Derrière ces réformes, l'ombre de l'Euro et de l'Union européenne

Il n'en reste pas moins qu'en apparence, ces réformes ont une justification. Les écarts de salaire minimum au sein de l'Union européenne sont énormes  (1): de 9 à 1 entre la France et la Roumanie et la Bulgarie, de 3,5 à 1 entre la France et la Pologne, la Hongrie, la République Tchèque et la Slovaquie, de 2 à 2,5 pour 1 par rapport à l'Espagne, au Portugal  ; Le salaire minimum français est supérieur de 10  % au niveau de celui du Royaume-Uni et de l'Allemagne mais de plus ces derniers pays ont des dispositions qui permettent aux entreprises, sous certaines conditions, d'embaucher sous le plafond légal. Et ceci ne concerne que les pays qui ont une loi fixant un salaire minimum, ce qui n'est pas le cas de l'Italie et de la Finlande. Bien entendu, le fait que la productivité du travail soit particulièrement élevée en France compense, en partie, ces écarts. Mais en partie seulement. Aves le «  marché unique  », mais aussi la liberté totale des capitaux, les grandes entreprises peuvent développer dans les pays où le coût du travail est très bas des usines dont la productivité se rapproche rapidement de celle des usines en France.
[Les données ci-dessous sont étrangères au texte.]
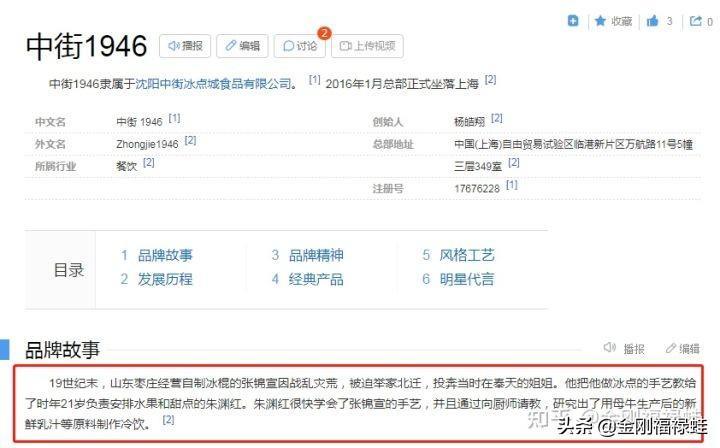Click the thumbs-up like icon
720x448 pixels.
coord(652,21)

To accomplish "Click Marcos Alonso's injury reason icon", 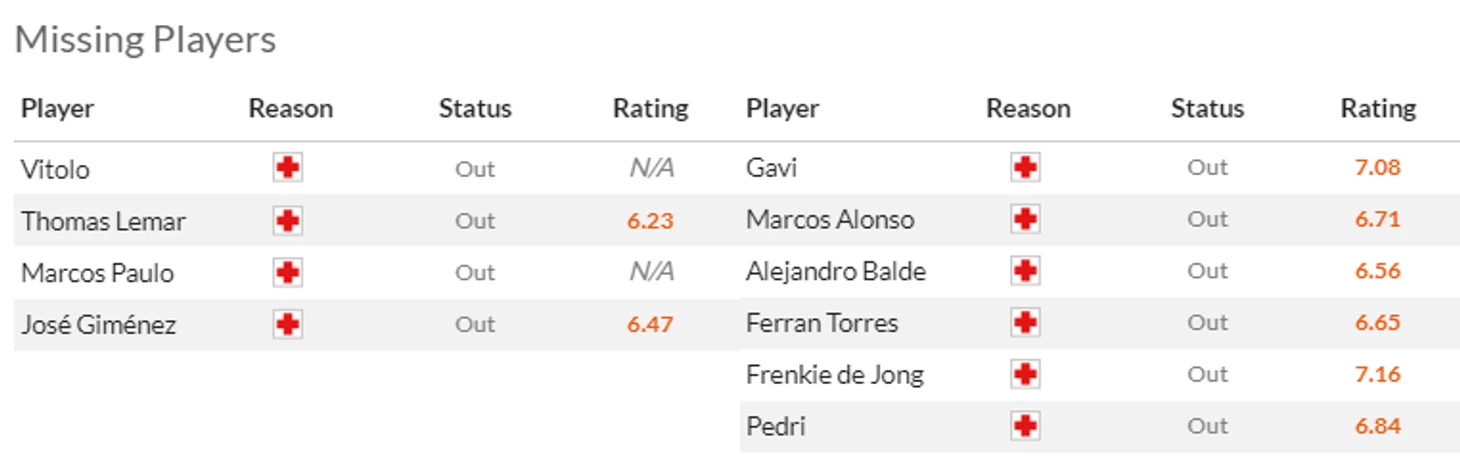I will click(1025, 219).
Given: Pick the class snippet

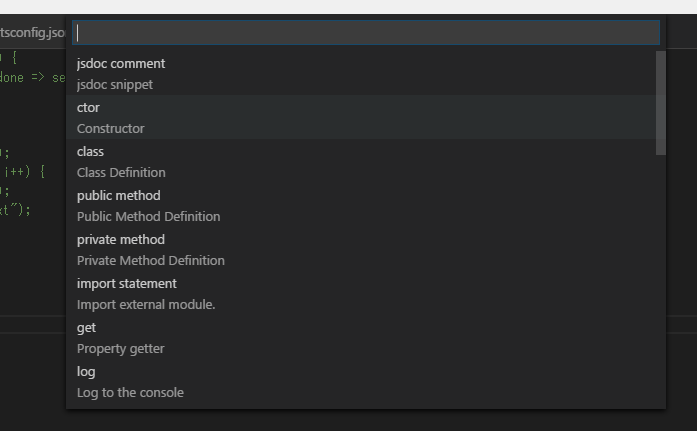Looking at the screenshot, I should tap(91, 152).
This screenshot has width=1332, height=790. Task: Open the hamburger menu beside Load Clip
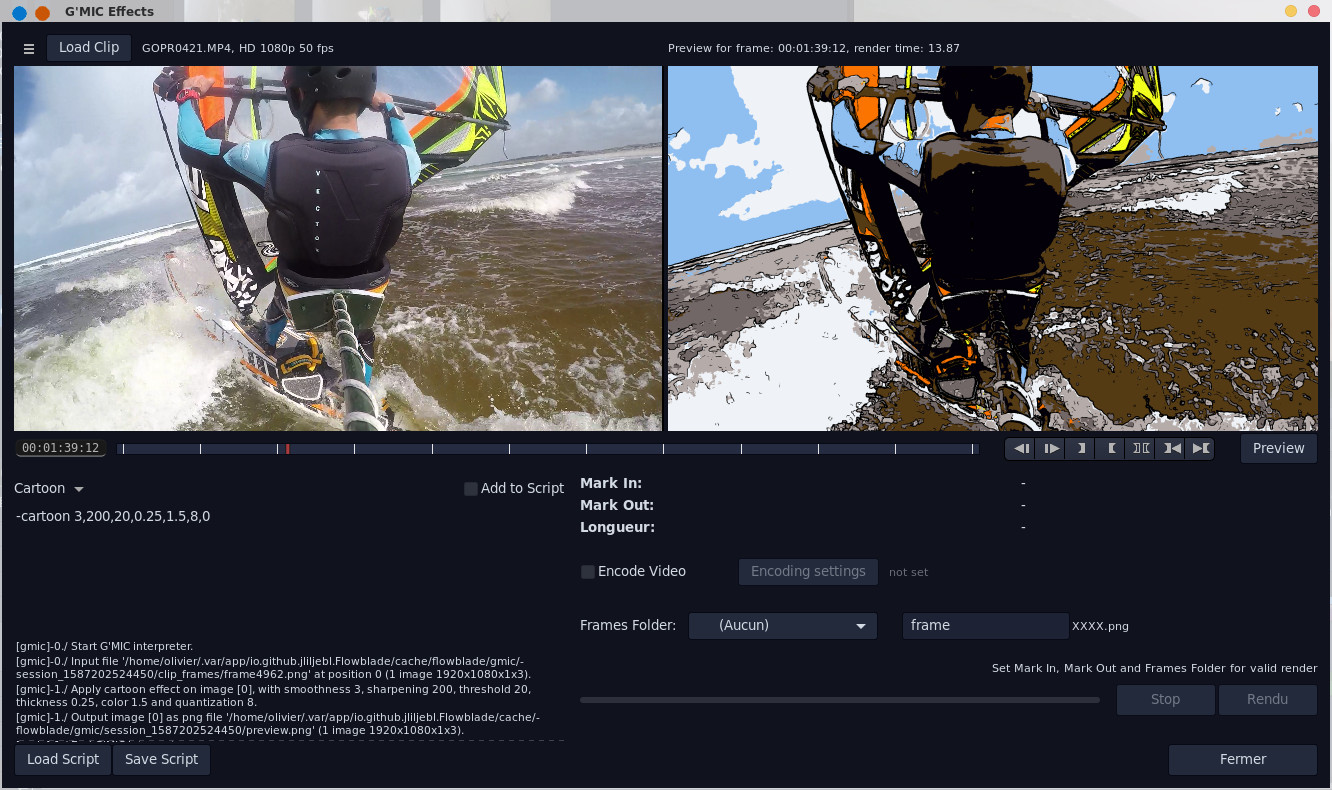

Dès lors, une première constatation s'impose  : le «  marché unique  », qui est l'un des piliers de l'Union européenne, produit une logique de course au «  moins disant/moins coûtant  » qui se propage dans l'ensemble de l'UE. Si les entreprises bénéficient de cette course, les salariés sont bien entendu les premiers perdants.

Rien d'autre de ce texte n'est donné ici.